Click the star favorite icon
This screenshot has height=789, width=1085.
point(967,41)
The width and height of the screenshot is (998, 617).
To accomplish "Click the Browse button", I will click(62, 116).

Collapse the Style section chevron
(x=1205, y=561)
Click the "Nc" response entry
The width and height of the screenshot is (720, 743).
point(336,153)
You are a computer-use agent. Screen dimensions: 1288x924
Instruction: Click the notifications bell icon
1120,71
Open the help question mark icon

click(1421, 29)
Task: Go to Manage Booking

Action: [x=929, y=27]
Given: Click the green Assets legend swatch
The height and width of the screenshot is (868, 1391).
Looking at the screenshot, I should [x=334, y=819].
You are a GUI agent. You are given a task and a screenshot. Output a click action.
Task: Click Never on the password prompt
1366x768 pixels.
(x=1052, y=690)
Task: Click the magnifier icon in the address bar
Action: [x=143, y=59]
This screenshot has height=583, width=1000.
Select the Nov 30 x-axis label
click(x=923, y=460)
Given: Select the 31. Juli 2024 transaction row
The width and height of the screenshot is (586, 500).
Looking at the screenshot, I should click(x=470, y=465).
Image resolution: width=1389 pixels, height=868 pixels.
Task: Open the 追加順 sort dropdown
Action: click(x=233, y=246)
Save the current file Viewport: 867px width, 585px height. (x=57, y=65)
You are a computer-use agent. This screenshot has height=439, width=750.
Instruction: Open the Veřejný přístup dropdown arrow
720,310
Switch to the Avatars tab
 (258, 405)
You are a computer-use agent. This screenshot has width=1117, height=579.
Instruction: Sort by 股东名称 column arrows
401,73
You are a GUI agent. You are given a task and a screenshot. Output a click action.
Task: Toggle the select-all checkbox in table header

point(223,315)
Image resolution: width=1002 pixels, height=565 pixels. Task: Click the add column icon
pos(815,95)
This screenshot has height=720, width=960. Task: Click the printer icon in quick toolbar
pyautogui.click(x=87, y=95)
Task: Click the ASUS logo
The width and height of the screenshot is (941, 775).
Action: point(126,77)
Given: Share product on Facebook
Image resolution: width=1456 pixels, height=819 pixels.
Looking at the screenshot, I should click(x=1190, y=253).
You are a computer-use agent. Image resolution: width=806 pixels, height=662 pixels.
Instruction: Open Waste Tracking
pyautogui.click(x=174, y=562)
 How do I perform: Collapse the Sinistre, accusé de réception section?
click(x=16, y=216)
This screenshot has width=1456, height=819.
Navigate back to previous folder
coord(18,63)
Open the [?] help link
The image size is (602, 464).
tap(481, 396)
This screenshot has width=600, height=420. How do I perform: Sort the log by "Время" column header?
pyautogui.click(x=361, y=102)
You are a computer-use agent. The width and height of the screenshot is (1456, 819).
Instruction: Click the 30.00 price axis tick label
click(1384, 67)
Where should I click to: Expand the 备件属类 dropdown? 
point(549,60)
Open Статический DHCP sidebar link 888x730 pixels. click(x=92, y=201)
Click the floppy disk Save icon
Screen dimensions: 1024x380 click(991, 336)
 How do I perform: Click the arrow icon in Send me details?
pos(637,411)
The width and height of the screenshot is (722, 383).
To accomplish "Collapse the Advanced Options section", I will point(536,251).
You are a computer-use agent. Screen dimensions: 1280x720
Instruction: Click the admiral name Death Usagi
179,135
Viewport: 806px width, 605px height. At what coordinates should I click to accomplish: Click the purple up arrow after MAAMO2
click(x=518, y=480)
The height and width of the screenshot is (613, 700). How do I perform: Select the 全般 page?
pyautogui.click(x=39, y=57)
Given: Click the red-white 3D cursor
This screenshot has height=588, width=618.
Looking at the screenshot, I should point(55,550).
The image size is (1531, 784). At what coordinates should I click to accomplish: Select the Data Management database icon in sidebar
+++++
**작업**
위의 기록 전체를 한 줄에 문자열 하나씩 대응시켜 JSON 목록으로 나타내세요. 빈 줄은 넣지 마세요.

**작업 결과**
[
  "Click the star favorite icon",
  "This screenshot has height=789, width=1085.",
  "point(967,41)",
  "The width and height of the screenshot is (998, 617).",
  "To accomplish \"Click the Browse button\", I will click(62, 116).",
  "Collapse the Style section chevron",
  "(x=1205, y=561)",
  "Click the \"Nc\" response entry",
  "The width and height of the screenshot is (720, 743).",
  "point(336,153)",
  "You are a computer-use agent. Screen dimensions: 1288x924",
  "Instruction: Click the notifications bell icon",
  "1120,71",
  "Open the help question mark icon",
  "click(1421, 29)",
  "Task: Go to Manage Booking",
  "Action: [x=929, y=27]",
  "Given: Click the green Assets legend swatch",
  "The height and width of the screenshot is (868, 1391).",
  "Looking at the screenshot, I should [x=334, y=819].",
  "You are a GUI agent. You are given a task and a screenshot. Output a click action.",
  "Task: Click Never on the password prompt",
  "1366x768 pixels.",
  "(x=1052, y=690)",
  "Task: Click the magnifier icon in the address bar",
  "Action: [x=143, y=59]",
  "This screenshot has height=583, width=1000.",
  "Select the Nov 30 x-axis label",
  "click(x=923, y=460)",
  "Given: Select the 31. Juli 2024 transaction row",
  "The width and height of the screenshot is (586, 500).",
  "Looking at the screenshot, I should click(x=470, y=465).",
  "Image resolution: width=1389 pixels, height=868 pixels.",
  "Task: Open the 追加順 sort dropdown",
  "Action: click(x=233, y=246)",
  "Save the current file Viewport: 867px width, 585px height. (x=57, y=65)",
  "You are a computer-use agent. This screenshot has height=439, width=750.",
  "Instruction: Open the Veřejný přístup dropdown arrow",
  "720,310",
  "Switch to the Avatars tab",
  " (258, 405)",
  "You are a computer-use agent. This screenshot has width=1117, height=579.",
  "Instruction: Sort by 股东名称 column arrows",
  "401,73",
  "You are a GUI agent. You are given a task and a screenshot. Output a click action.",
  "Task: Toggle the select-all checkbox in table header",
  "point(223,315)",
  "Image resolution: width=1002 pixels, height=565 pixels. Task: Click the add column icon",
  "pos(815,95)",
  "This screenshot has height=720, width=960. Task: Click the printer icon in quick toolbar",
  "pyautogui.click(x=87, y=95)",
  "Task: Click the ASUS logo",
  "The width and height of the screenshot is (941, 775).",
  "Action: point(126,77)",
  "Given: Share product on Facebook",
  "Image resolution: width=1456 pixels, height=819 pixels.",
  "Looking at the screenshot, I should click(x=1190, y=253).",
  "You are a computer-use agent. Image resolution: width=806 pixels, height=662 pixels.",
  "Instruction: Open Waste Tracking",
  "pyautogui.click(x=174, y=562)",
  " How do I perform: Collapse the Sinistre, accusé de réception section?",
  "click(x=16, y=216)",
  "This screenshot has width=1456, height=819.",
  "Navigate back to previous folder",
  "coord(18,63)",
  "Open the [?] help link",
  "The image size is (602, 464).",
  "tap(481, 396)",
  "This screenshot has width=600, height=420. How do I perform: Sort the log by \"Время\" column header?",
  "pyautogui.click(x=361, y=102)",
  "You are a computer-use agent. The width and height of the screenshot is (1456, 819).",
  "Instruction: Click the 30.00 price axis tick label",
  "click(1384, 67)",
  "Where should I click to: Expand the 备件属类 dropdown? ",
  "point(549,60)",
  "Open Статический DHCP sidebar link 888x730 pixels. click(x=92, y=201)",
  "Click the floppy disk Save icon",
  "Screen dimensions: 1024x380 click(991, 336)",
  " How do I perform: Click the arrow icon in Send me details?",
  "pos(637,411)",
  "The width and height of the screenshot is (722, 383).",
  "To accomplish \"Collapse the Advanced Options section\", I will point(536,251).",
  "You are a computer-use agent. Screen dimensions: 1280x720",
  "Instruction: Click the admiral name Death Usagi",
  "179,135",
  "Viewport: 806px width, 605px height. At what coordinates should I click to accomplish: Click the purple up arrow after MAAMO2",
  "click(x=518, y=480)",
  "The height and width of the screenshot is (613, 700). How do I perform: Select the 全般 page?",
  "pyautogui.click(x=39, y=57)",
  "Given: Click the red-white 3D cursor",
  "This screenshot has height=588, width=618.",
  "Looking at the screenshot, I should point(55,550).",
  "The image size is (1531, 784). At what coordinates should I click to accomplish: Select the Data Management database icon in sidebar"
]